We can import the exports using require, for example

var demo = require('./DemoCommon');

var o = new demo.MyClass();

Module AMD

The Asynchronous Module Definition was designed to allow the module to be asynchronously loaded. CommonJS is a synchronous module style and hence when it’s being loaded the application will be blocked/halted. With the AMD module style expects the define function which passes arguments into a callback function.

As you can see the code within the define function is basically our CommonJS file wrapped in the callback. 

define(["require", "exports"], function (require, exports) {
    "use strict";
    Object.defineProperty(exports, "__esModule", { value: true });
    class MyClass {
    }
    exports.MyClass = MyClass;
    class MyDefaultClass {
    }
    exports.default = MyDefaultClass;
});

To import/require AMD modules we need to use requirejs, for example assuming we created a file from the above generated code named DemoAmd.js, then we can access the module using

var requirejs = require('requirejs');
requirejs.config({
    baseUrl: __dirname,
    nodeRequire: require
});

var demo = requirejs('./DemoAmd');

var o = new demo.MyClass();

Module System

System.register([], function (exports_1, context_1) {
    "use strict";
    var MyClass, MyDefaultClass;
    var __moduleName = context_1 && context_1.id;
    return {
        setters: [],
        execute: function () {
            MyClass = class MyClass {
            };
            exports_1("MyClass", MyClass);
            MyDefaultClass = class MyDefaultClass {
            };
            exports_1("default", MyDefaultClass);
        }
    };
});

Module UMD

UMD or Universal Module Definition is a module style which can be used in place of CommonJS or AMD in that it uses if/else to generate modules in either CommonJS or AMD style. This means you can write your modules in a way that can be imported into a system expecting either CommonJS or AMD.

(function (factory) {
    if (typeof module === "object" && typeof module.exports === "object") {
        var v = factory(require, exports);
        if (v !== undefined) module.exports = v;
    }
    else if (typeof define === "function" && define.amd) {
        define(["require", "exports"], factory);
    }
})(function (require, exports) {
    "use strict";
    Object.defineProperty(exports, "__esModule", { value: true });
    class MyClass {
    }
    exports.MyClass = MyClass;
    class MyDefaultClass {
    }
    exports.default = MyDefaultClass;
});

We can import UMD modules using either require (as shown in our CommonJS code) or requirejs (as shown in our AMD code) as UMD modules represent modules in both styles.

Module es2015 and ESNext

As you might expect as the TypeScript we’ve written is pretty standard for ES2015 the resultant code looks identical. 

export class MyClass {
}
export default class MyDefaultClass {
}

Module None

I’ve left this one until last as it needs further investigation as module None suggests that code is created which is not part of the module system, however the code below works quite happily with require form of import. This is possibly a lack of understanding of it’s use by me. It’s included for completeness.

+-------+

PROBLEMS
a) According to the excerpt on module styles, what does UMD use to generate modules in either CommonJS or AMD style?
b) Write out everything in the excerpt on module styles from "I’ve left this" down to "included for completeness.".
The listing after the excerpt on module styles is separate material and has no connection to it.

+-------+

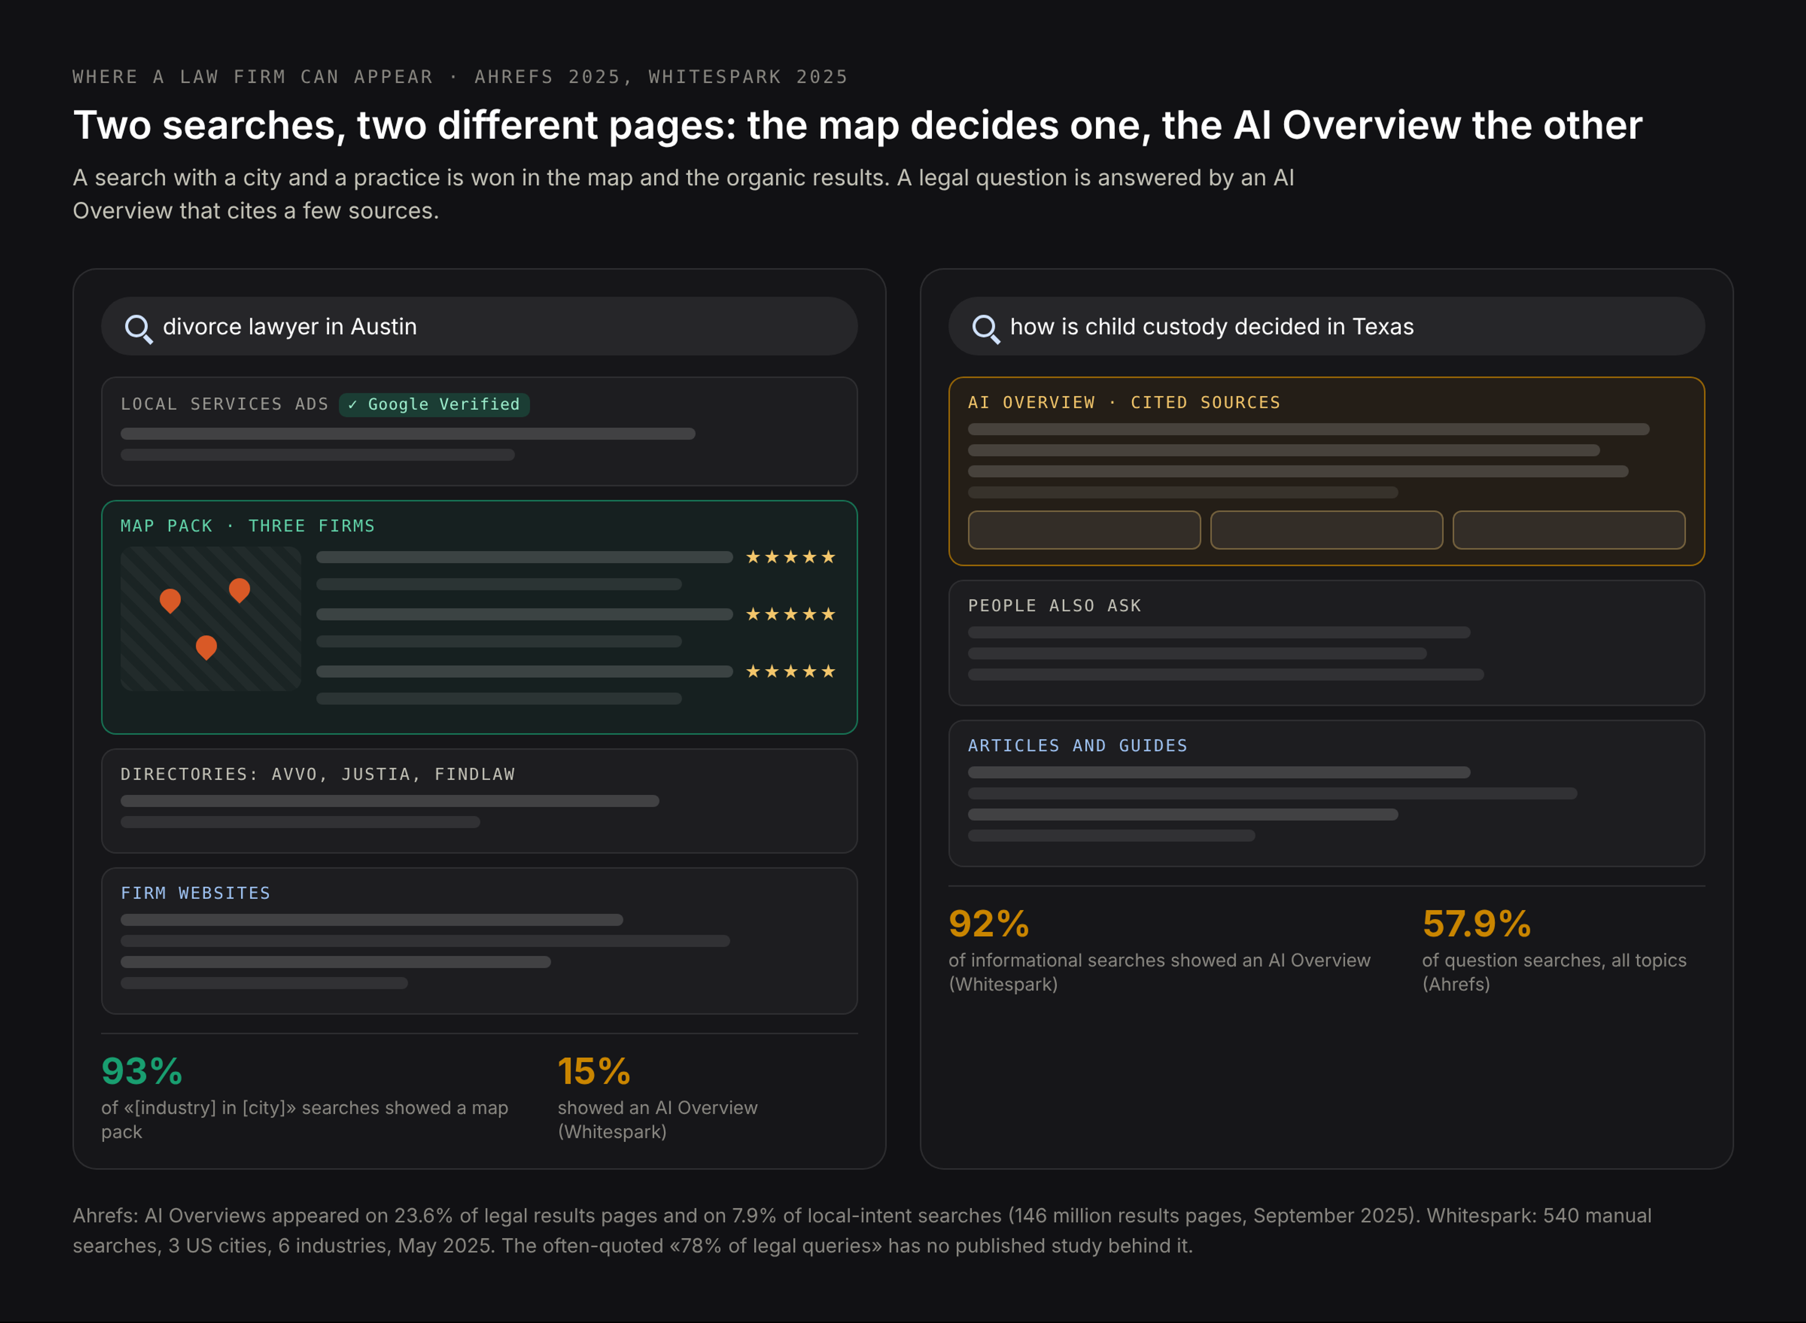This screenshot has width=1806, height=1323.
Task: Click the first firm's five-star rating
Action: click(790, 557)
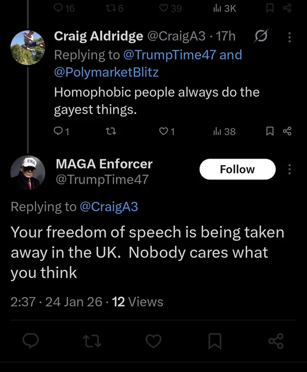Repost MAGA Enforcer's post
Screen dimensions: 307x372
click(92, 341)
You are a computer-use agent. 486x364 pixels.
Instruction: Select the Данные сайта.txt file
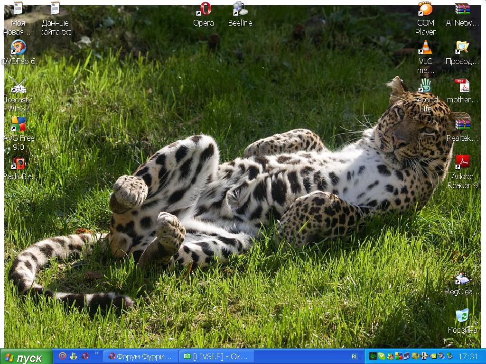click(56, 9)
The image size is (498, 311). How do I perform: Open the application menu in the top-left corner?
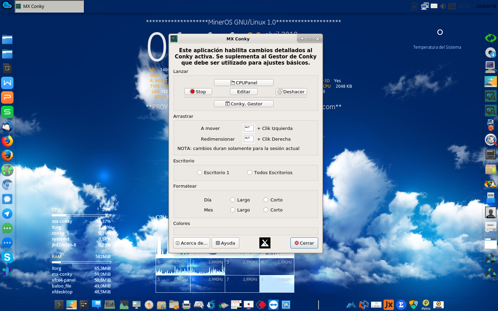tap(7, 6)
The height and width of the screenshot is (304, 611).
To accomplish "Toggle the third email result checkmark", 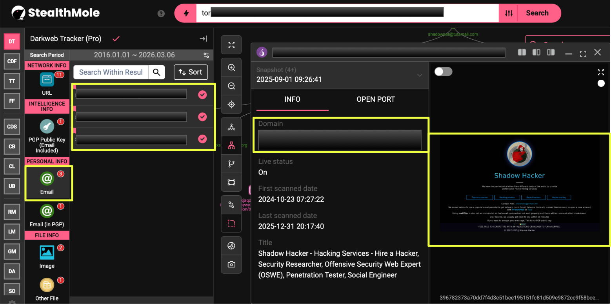I will tap(202, 139).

+-------+

RESPONSES IN ORDER
a) It uses if/else.

b)
I’ve left this one until last as it needs further investigation as module None suggests that code is created which is not part of the module system, however the code below works quite happily with require form of import. This is possibly a lack of understanding of it’s use by me. It’s included for completeness.